__YOUR GOAL__
Could you repeat the listing exactly, leaving out the pictures?

__RECORDS SHOWN__
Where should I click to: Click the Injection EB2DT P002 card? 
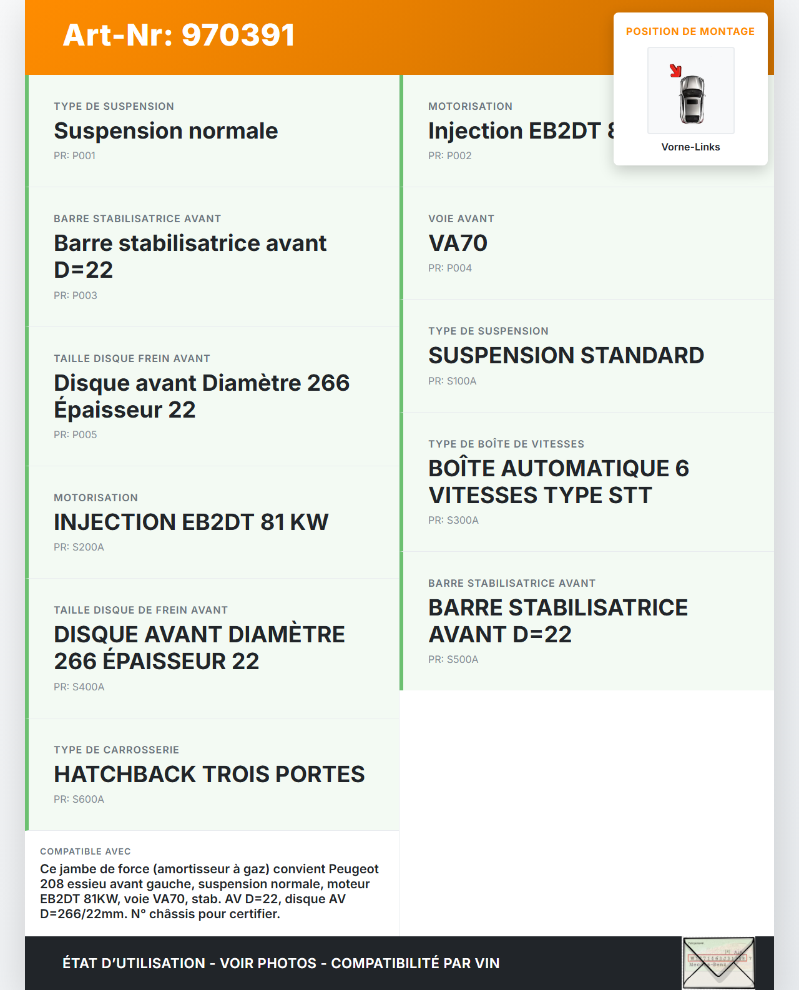click(506, 131)
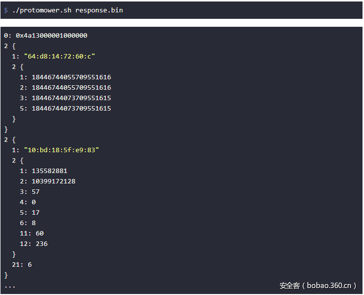Click the line with field 5: 18446744073709551615
The width and height of the screenshot is (364, 295).
pyautogui.click(x=65, y=109)
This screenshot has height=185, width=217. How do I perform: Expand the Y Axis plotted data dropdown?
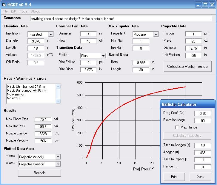click(58, 157)
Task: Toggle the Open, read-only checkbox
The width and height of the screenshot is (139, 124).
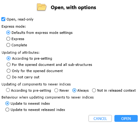Action: (x=3, y=19)
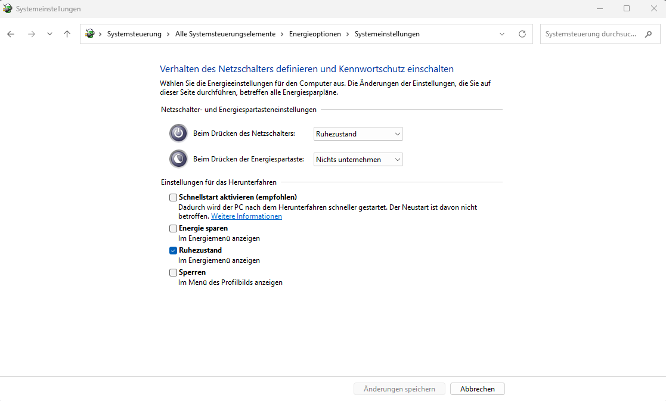Click the refresh icon in address bar
Viewport: 666px width, 401px height.
click(522, 34)
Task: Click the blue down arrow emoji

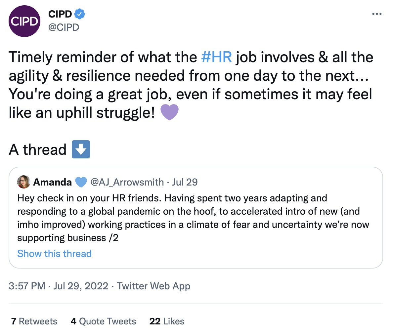Action: tap(81, 149)
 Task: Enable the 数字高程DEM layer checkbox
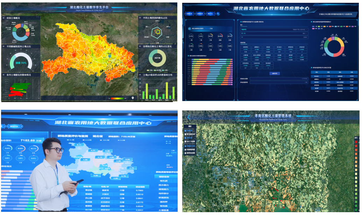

__WRITTEN SOLUTION__
Where should I click to: Click the Injection EB2DT P002 card? 
click(506, 131)
Click the line with field 5: 18446744073709551615
The width and height of the screenshot is (364, 295).
pyautogui.click(x=65, y=109)
This screenshot has height=185, width=217. How do I perform: Expand the Y Axis plotted data dropdown?
click(58, 157)
Task: Toggle the Open, read-only checkbox
The width and height of the screenshot is (139, 124).
Action: (x=3, y=19)
Click the refresh icon in address bar
Viewport: 666px width, 401px height.
click(522, 34)
Task: Click the blue down arrow emoji

Action: tap(81, 149)
 Task: Enable the 数字高程DEM layer checkbox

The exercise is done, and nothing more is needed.